SHORT TASK: Print the records below word for word, leaving out the pictures.

DATA LISTING:
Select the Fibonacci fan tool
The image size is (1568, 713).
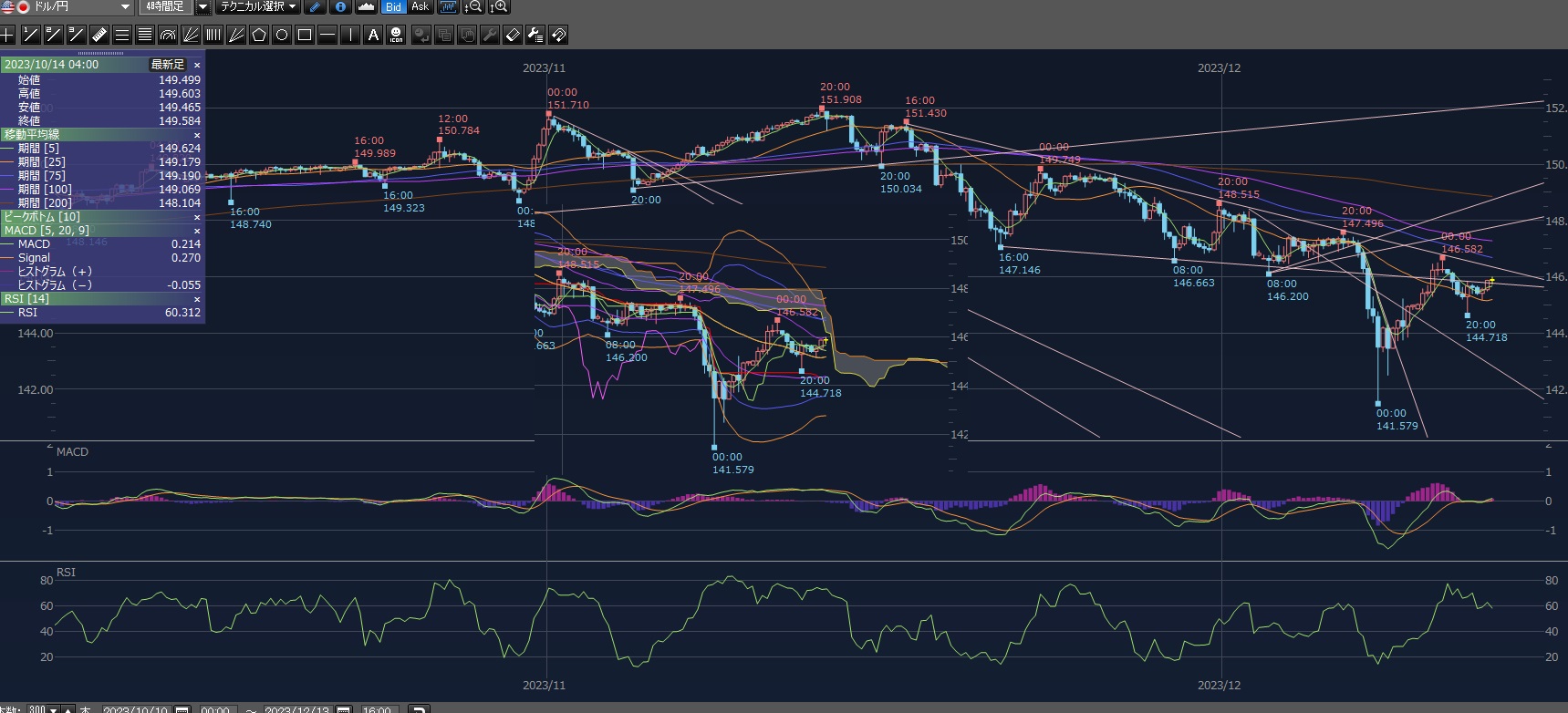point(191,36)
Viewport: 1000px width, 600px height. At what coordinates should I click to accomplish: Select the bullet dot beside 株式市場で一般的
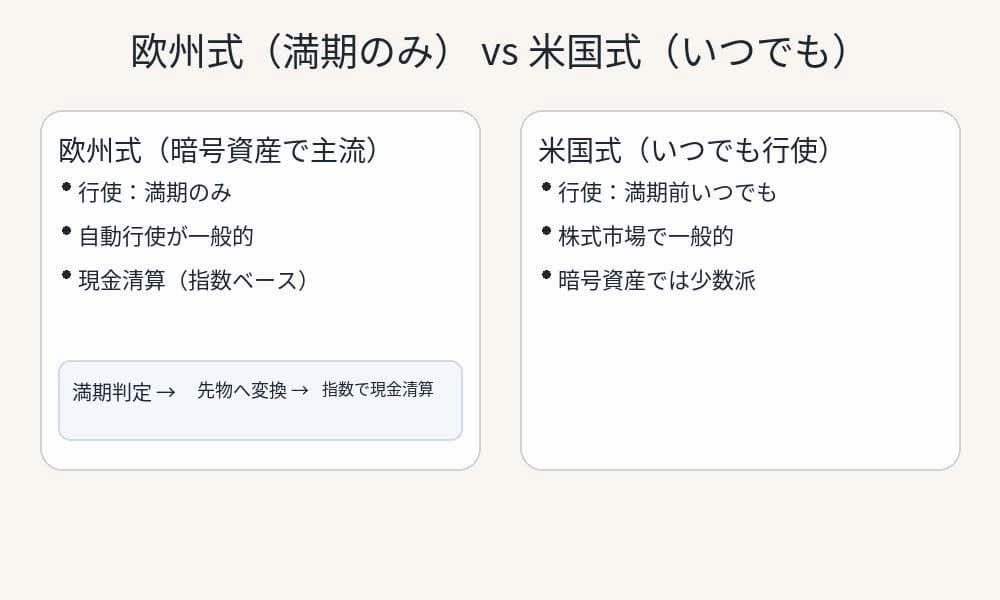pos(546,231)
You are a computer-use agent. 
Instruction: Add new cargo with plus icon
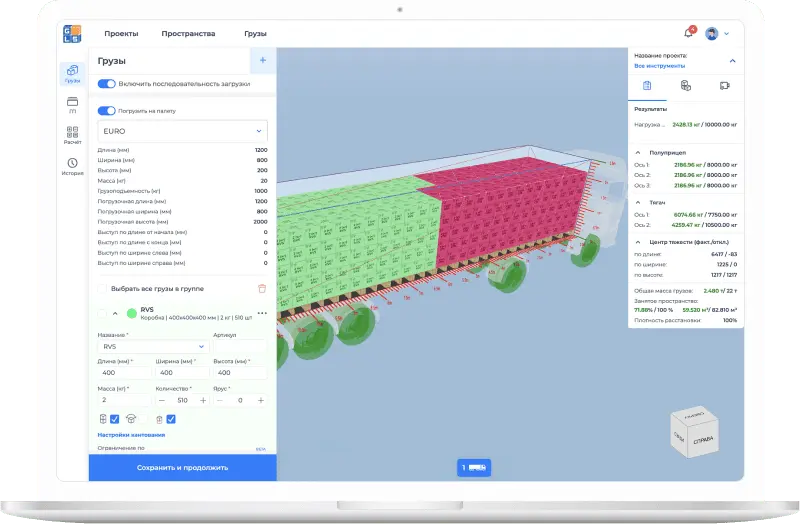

IN RESPONSE:
Select the Fibonacci fan tool
The image size is (1568, 713).
point(191,36)
Viewport: 1000px width, 600px height. At what coordinates should I click to accomplish: Select the bullet dot beside 株式市場で一般的
pos(546,231)
You are a computer-use agent. 
Instruction: Add new cargo with plus icon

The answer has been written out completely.